Com Jennifer Lawrence retornando à sua Katniss construída sob as nuances
de uma adolescente pragmática o suficiente para colocar a sobrevivência de quem
lhe importa na frente de qualquer outro, abrimos um elenco estelar. Josh Hutcherson (mais à vontade dessa
vez) é o Peeta altruísta, apaixonado, porém bem mais político do que sua
parceira, e cresce em tela toda vez que divide cenas com Lawrence. Woody Harrelson
e Elizabeth Banks ainda são
responsáveis por amenizar o tom soturno do longa, mas há duas cenas em
particular envolvendo Haymitch e Effie, que são de partir o coração. Donald Sutherland é o déspota frio e calculista,
que desta vez ganha um merecido destaque dividindo a cadeira com Philip Seymour Hoffman, o novo e
enigmático idealizador dos jogos, Plutarch Heavensbee. Dos novatos, quem se
destaca de verdade é Sam Claflin,
como o sedutor Finnick Odair, e Jena
Malone, como Johanna Mason, uma contraparte desafiadora para Katniss e sua
alcunha de garota-problema. Vale dizer, também, que a agora não mais improvável
presença de Lenny Kravitz trás para
o estilista Cinna um tom paternal crucial para uma das sequências mais
impactantes da trama. É também sempre bom ver o cartunesco Caesar Flickerman ser defendido tão bem por Stanley Tucci.

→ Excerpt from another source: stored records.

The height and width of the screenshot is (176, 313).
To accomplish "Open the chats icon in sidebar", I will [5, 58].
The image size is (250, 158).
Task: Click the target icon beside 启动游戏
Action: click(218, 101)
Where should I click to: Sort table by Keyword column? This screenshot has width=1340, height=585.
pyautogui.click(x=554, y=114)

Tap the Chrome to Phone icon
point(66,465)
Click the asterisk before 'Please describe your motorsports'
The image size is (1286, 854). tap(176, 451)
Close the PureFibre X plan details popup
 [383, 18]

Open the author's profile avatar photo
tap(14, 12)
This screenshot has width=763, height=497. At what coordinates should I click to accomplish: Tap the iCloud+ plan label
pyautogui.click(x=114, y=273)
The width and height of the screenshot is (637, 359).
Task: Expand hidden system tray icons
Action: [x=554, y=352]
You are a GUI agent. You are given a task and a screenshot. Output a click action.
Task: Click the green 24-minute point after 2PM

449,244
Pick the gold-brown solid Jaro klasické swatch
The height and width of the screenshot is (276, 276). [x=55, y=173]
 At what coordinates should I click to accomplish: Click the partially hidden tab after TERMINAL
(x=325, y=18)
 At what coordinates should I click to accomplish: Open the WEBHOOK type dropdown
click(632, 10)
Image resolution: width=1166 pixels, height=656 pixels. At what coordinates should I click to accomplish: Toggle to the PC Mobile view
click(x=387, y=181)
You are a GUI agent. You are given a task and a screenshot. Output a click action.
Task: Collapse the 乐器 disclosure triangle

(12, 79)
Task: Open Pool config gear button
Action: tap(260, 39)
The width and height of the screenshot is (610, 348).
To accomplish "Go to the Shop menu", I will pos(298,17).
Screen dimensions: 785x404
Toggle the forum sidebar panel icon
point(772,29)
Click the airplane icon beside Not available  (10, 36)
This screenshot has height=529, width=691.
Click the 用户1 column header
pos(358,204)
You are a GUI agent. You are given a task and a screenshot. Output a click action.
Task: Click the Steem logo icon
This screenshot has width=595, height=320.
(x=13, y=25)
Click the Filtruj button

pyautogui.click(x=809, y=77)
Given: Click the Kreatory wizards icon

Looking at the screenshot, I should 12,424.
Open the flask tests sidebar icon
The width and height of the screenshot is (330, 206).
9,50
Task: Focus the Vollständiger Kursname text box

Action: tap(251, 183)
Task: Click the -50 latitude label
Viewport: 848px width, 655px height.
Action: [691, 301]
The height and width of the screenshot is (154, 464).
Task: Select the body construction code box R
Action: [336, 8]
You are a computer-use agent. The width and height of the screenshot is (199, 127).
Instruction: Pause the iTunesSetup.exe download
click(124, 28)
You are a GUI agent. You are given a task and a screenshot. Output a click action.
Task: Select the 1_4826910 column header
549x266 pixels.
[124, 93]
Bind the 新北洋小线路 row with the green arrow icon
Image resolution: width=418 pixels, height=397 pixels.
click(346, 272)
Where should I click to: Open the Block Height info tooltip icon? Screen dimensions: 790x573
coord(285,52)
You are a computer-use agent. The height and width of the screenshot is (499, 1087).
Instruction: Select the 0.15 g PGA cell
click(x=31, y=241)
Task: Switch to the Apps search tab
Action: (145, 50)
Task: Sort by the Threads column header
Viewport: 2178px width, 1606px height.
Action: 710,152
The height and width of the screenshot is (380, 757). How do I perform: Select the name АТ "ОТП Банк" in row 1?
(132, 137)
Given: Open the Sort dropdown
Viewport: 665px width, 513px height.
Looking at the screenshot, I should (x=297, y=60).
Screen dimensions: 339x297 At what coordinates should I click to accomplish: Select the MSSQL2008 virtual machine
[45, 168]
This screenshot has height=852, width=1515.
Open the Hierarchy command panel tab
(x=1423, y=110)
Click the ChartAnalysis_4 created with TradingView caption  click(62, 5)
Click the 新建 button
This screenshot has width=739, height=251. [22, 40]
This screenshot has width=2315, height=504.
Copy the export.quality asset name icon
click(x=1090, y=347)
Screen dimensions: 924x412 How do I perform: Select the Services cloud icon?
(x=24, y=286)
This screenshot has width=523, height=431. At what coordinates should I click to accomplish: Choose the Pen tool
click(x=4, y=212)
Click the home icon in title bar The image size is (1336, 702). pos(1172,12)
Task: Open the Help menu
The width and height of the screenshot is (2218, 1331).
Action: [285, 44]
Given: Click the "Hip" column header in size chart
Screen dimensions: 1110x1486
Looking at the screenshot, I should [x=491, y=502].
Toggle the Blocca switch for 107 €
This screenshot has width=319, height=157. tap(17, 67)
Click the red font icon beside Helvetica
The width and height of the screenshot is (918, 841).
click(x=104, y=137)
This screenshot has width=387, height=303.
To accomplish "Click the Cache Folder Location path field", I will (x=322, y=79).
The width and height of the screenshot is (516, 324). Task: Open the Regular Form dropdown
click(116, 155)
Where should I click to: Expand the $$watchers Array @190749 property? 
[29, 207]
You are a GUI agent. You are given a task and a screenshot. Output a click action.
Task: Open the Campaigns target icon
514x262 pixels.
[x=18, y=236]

Agora, porém, - não que seja um problema maior - o fio mais frágil do elenco
inteiro ainda é o inexpressivo Liam
Hemsworth que, para ser sincero, é “tanto faz, como tanto fez”, igual ao
próprio Gale.
Encurtando as firulas do material
de origem e sem se amarrar ao que se espera de um filme destinado ao público
infanto-juvenil, Em Chamas vai
crescendo cada vez que questiona, cutuca e escancara os horrores de uma
sociedade aparentemente tão distante, mas que se faz nossa nas piores situações
vistas durante a projeção. É triste constatar isto? Sim. Porém é animador ver
um material tão rico e forte ganhando espaço entre os jovens da era midiática.
Só fica uma dúvida: será que pelos motivos certos?